ByteDance is looking to solve the problem of creating and maintaining a robust and scalable infrastructure that powers their cutting-edge artificial intelligence (AI) and machine learning (ML) initiatives, enabling the next generation of AI-driven products and services.
Requirements
- Understanding of infrastructure or systems engineering focused roles, with ML/AI infrastructure.
- Strong programming skills in Python, C++, Go, or Rust for systems development and automation.
- Expertise in at least one of the following fields to define and design the next-gen AI Infrastructure: Infrastructure Design & Architecture, Performance Optimization, Distributed Systems & Scalability, Data Pipeline & Workflow Engineering.

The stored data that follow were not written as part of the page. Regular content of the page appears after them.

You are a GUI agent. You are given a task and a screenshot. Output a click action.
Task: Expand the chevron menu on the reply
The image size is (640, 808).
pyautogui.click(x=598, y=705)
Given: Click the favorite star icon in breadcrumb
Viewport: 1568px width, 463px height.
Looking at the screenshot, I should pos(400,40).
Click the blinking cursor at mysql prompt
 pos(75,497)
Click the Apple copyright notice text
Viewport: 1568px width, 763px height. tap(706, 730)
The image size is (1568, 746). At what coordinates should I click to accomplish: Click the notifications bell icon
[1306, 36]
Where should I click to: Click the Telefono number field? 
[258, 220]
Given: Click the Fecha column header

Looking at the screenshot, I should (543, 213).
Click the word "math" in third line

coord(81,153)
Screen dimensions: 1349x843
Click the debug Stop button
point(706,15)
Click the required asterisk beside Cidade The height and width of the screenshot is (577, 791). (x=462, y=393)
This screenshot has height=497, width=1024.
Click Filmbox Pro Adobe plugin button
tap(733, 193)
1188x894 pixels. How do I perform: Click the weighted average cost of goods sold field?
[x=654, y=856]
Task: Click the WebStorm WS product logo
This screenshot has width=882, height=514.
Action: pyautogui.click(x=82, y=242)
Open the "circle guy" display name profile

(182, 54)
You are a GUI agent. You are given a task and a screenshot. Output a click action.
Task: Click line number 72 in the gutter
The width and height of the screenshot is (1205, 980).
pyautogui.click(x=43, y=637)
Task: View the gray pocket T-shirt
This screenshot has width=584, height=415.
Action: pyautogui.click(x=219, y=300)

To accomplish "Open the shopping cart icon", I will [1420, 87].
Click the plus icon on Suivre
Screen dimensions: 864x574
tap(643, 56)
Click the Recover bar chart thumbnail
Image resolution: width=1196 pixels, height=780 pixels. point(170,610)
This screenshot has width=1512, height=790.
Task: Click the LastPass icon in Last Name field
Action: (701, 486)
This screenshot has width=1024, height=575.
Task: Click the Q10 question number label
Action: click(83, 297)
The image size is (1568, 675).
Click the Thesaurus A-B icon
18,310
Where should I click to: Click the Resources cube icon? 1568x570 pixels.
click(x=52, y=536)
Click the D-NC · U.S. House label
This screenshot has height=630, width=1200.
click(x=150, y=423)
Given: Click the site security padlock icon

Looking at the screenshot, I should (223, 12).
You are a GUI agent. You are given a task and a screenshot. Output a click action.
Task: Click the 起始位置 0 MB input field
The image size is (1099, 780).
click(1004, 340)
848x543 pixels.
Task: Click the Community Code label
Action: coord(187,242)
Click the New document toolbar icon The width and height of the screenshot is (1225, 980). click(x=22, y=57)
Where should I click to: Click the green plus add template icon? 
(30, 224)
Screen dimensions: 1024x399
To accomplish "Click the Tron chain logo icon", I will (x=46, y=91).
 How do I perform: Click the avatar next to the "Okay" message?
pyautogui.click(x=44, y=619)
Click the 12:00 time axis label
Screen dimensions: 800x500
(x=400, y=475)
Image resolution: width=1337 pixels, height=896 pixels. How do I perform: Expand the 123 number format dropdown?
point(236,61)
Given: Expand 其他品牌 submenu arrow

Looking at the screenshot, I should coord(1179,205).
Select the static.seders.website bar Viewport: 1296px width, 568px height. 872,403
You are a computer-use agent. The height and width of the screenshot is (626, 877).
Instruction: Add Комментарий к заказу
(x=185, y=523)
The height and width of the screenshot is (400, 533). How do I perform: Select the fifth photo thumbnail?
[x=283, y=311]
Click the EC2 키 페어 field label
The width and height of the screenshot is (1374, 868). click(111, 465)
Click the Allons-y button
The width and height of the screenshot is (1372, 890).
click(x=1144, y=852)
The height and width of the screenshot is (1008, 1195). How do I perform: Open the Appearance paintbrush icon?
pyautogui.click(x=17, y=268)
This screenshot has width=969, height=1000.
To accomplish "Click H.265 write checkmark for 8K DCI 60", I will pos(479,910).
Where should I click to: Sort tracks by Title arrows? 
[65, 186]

- Experience with Kubernetes, VM frameworks, or unikernels.
- Familiarity with ML Compiler, GPU/TPU scheduling, NCCL/RDMA networking, data preprocessing, and training/inference frameworks.
- Experience with Spark/Beam/Dask/Flume for ETL and data ingestion.
- Experience with Airflow, Kubeflow, or Metaflow for experiment management and workflow orchestration.
Responsibilities
- Lead end-to-end design of scalable, reliable AI infrastructure (AI accelerators, compute clusters, storage, networking) for training and serving large ML workloads.
- Define and implement service-oriented, containerized architectures (Kubernetes, VM frameworks, unikernels) optimized for ML performance and security.
- Profile and optimize every layer of the ML stack—ML Compiler, GPU/TPU scheduling, NCCL/RDMA networking, data preprocessing, and training/inference frameworks.
- Develop low-overhead telemetry and benchmarking frameworks to identify and eliminate bottlenecks in distributed training and serving.
- Build and operate large-scale deployment and orchestration systems that auto-scale across multiple data centers (on-premises and cloud).
- Champion fault-tolerance, high availability, and cost-efficiency through smart resource management and workload placement.
- Architect and implement robust ETL and data ingestion pipelines (Spark/Beam/Dask/Flume) tailored for petabyte-scale ML datasets.
Other
- Graduation date in 2026 year with a PhD in Computer Science, Engineering, or a related technical field.
- Excellent communicator able to bridge research and production teams.
- Strong problem-solving aptitude and a drive to push the state of the art in ML infrastructure.
- State your availability clearly in your resume (Start date, End date).